There is joernio's ghidra2cpg, not sure why they now seem to be pushing a forked set of patches https://github.com/joernio/ghidra, probably the DB format changes too rapidly or some other "we automatically intake unknown relationships lost statically".  That might get part of what you're looking for, even though, it isn't an exact fit, bringing in some higher level tooling, like all the graphql UI's that contextualize queries with type context are so helpful, whenever I don't have context aware syntax support, thar barrier to actually do anything limit's my enthusiasm so that only the most impactful (perceived before getting too far) get my attention (and I'm often wrong so :).  I forget if joern still uses Neo4j, I am confident that it's the best FOSS available for describing code/binaries right now. 

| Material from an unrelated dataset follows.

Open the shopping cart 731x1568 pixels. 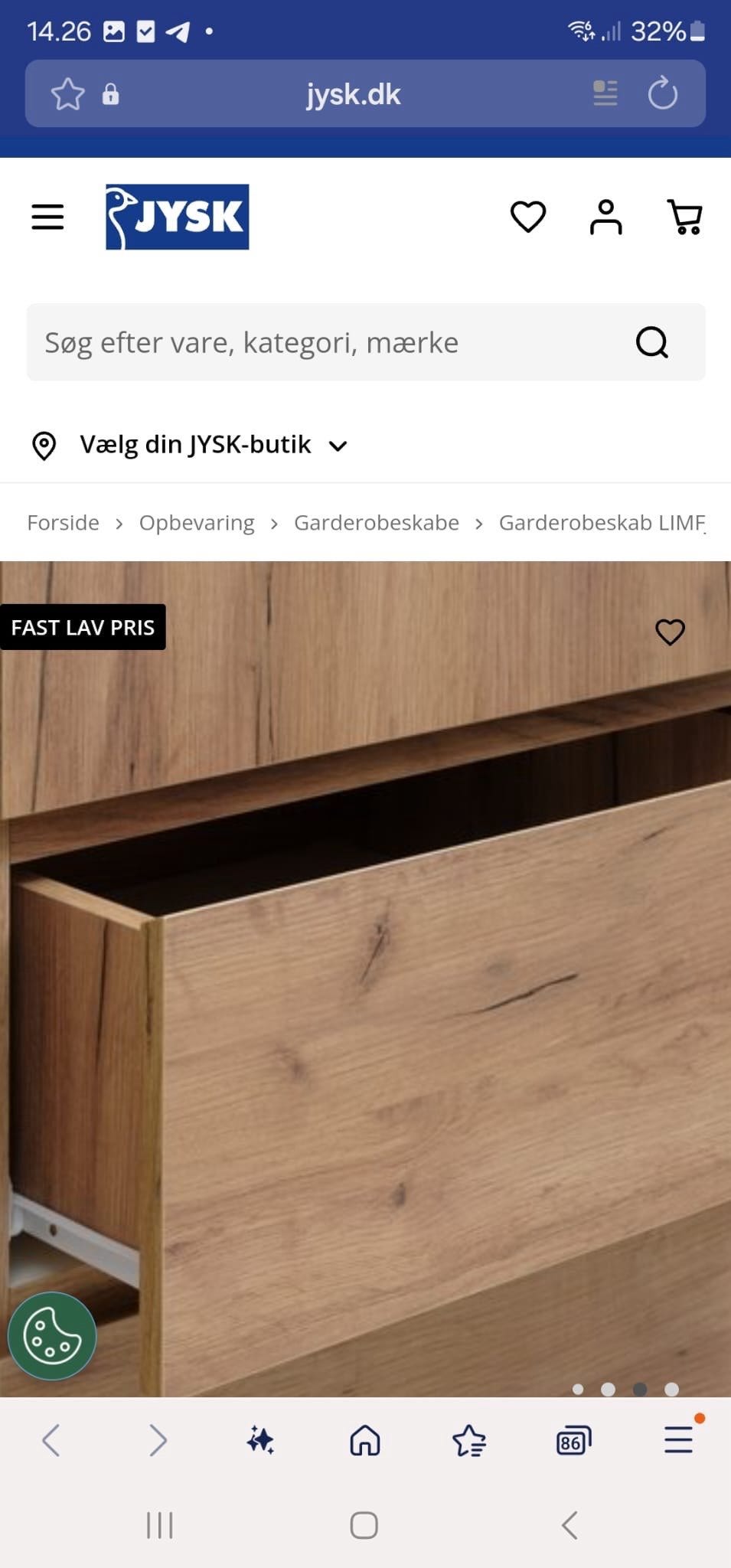coord(685,217)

Getting more tools in this space is a great initiative that deserves attention.  Being able to communicate so expressively, codifying knowledge for bugs some helpers around supporting guided generation of queries for arbitrary conditions, the benefits for invariant analysis (as can been seen with Semmle/CodeQL) are extreme. 

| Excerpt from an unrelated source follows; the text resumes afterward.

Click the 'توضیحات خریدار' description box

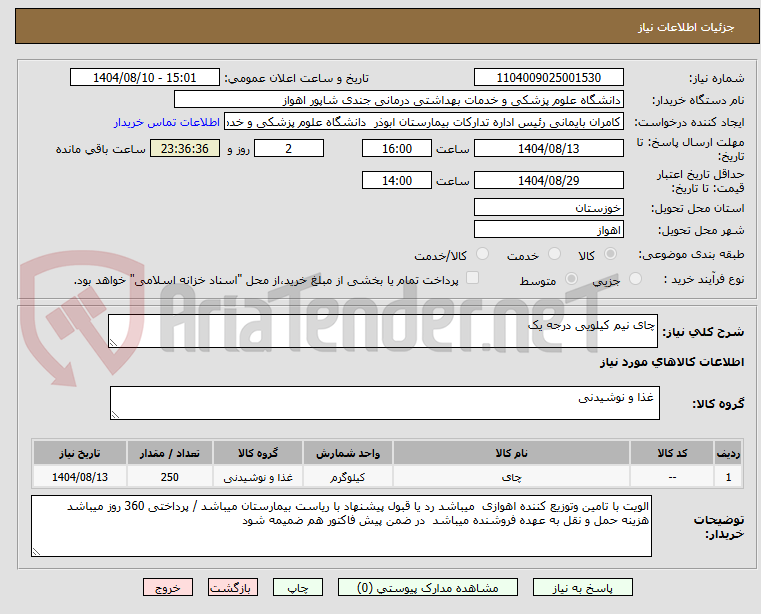pos(341,526)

On Mon, Jun 26, 2023 at 3:46 PM Dave Aitel via Dailydave <dailydave@lists.aitelfoundation.org> wrote:
There's a new Ghidra release last week! Lots of improvements to the debugger, which is awesome. But this brings up some thoughts that have been triggering my vulnerability-and-exploitation-specific OCD for some time now.

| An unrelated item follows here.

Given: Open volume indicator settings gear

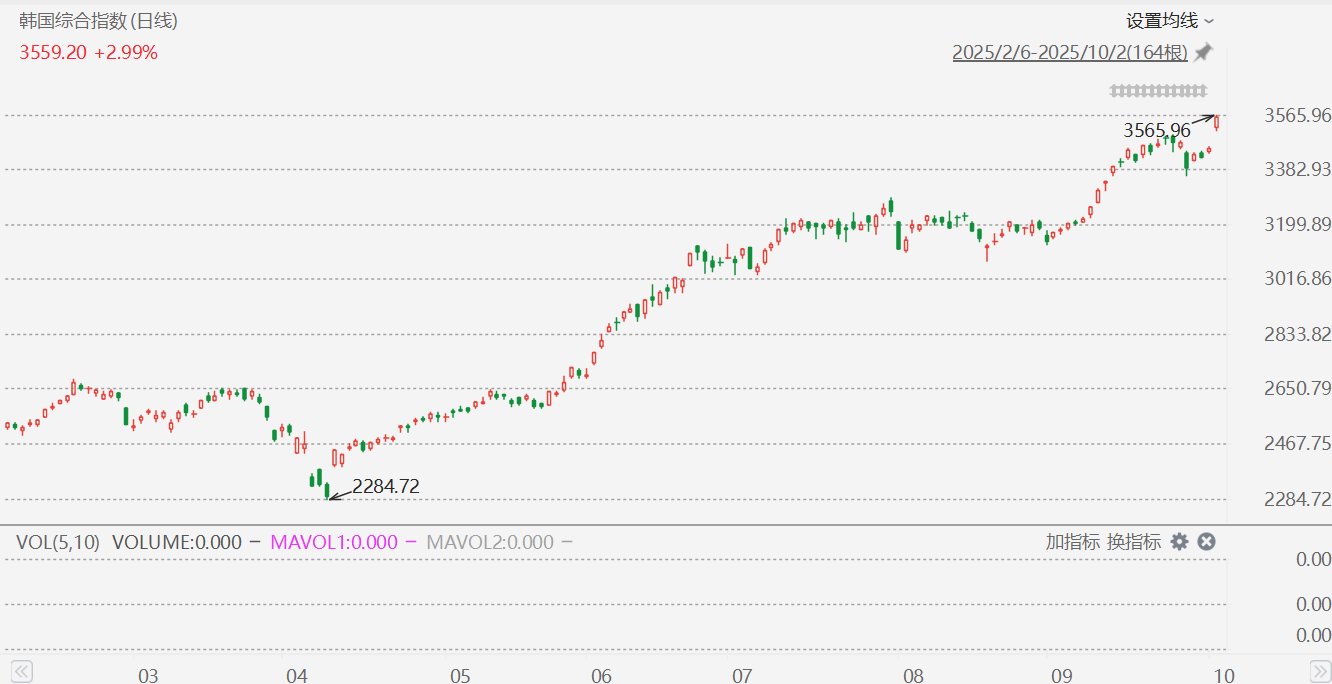Looking at the screenshot, I should [x=1179, y=542].
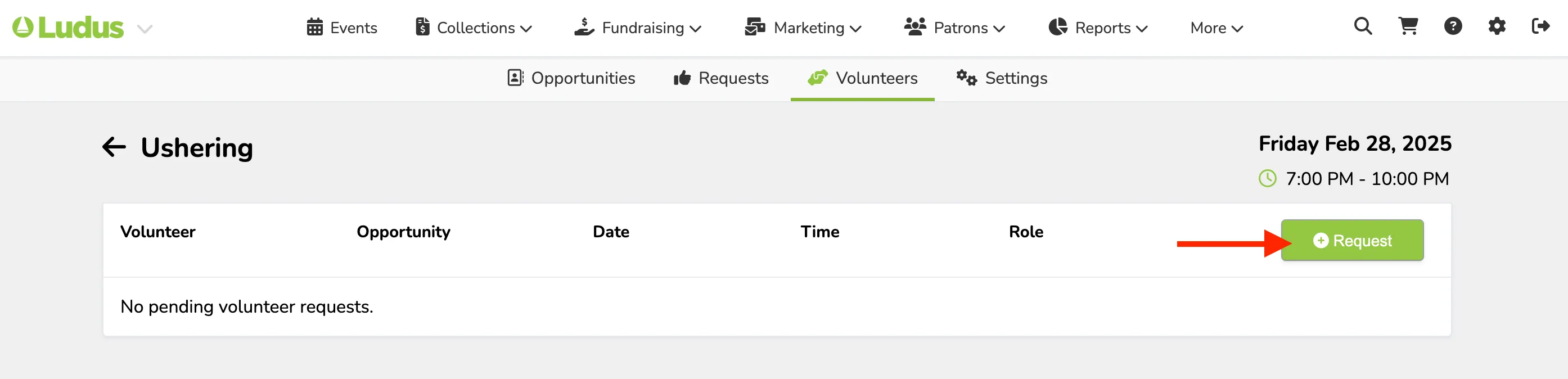
Task: Click the logout arrow icon
Action: 1540,27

Behind every good RE tool is a crappy crappy database. Implicitly we, as a community, understand there is no good reason that every reverse engineering project needs to implement a key-value store, or a B-Tree, or partner with a colony of bees which maintain tool state by various wiggly dances. But yet each and every tool has a developer with decades of reverse engineering experience on rare embedded platforms either building custom indexes in a pale imitation of a real DB structure or engaging in insect-based diplomacy efforts.

I think the Ghidra team (and Binja/IDA teams!) are geniuses, but they are probably NOT geniuses at building database engines. And reading through the issues with ANY reverse engineering product you find that performance even for the base feature-set is a difficult ask.

My plea is this: We need to port Ghidra to Neo4j as soon as possible. Having a real Graph DB store underneath Ghidra solves the scalability issues. I understand the difficulty here is: There are few engineers who understand both Neo4j and reverse engineering to the point where this can be done. I mean, why do it in Neo4j and not PostGres? An argument can be made for both, in the sense that PostGres is truly Free and the most solid DB on the market. The pluses for Neo4j are that RE data is typically graph-based more than linear. 

I spent the last two years learning graph dbs, out of some masochistic desire and ended up getting certified - and I can still RE a little bit. I will manage the team porting Ghidra to Neo4j if someone funds it. :)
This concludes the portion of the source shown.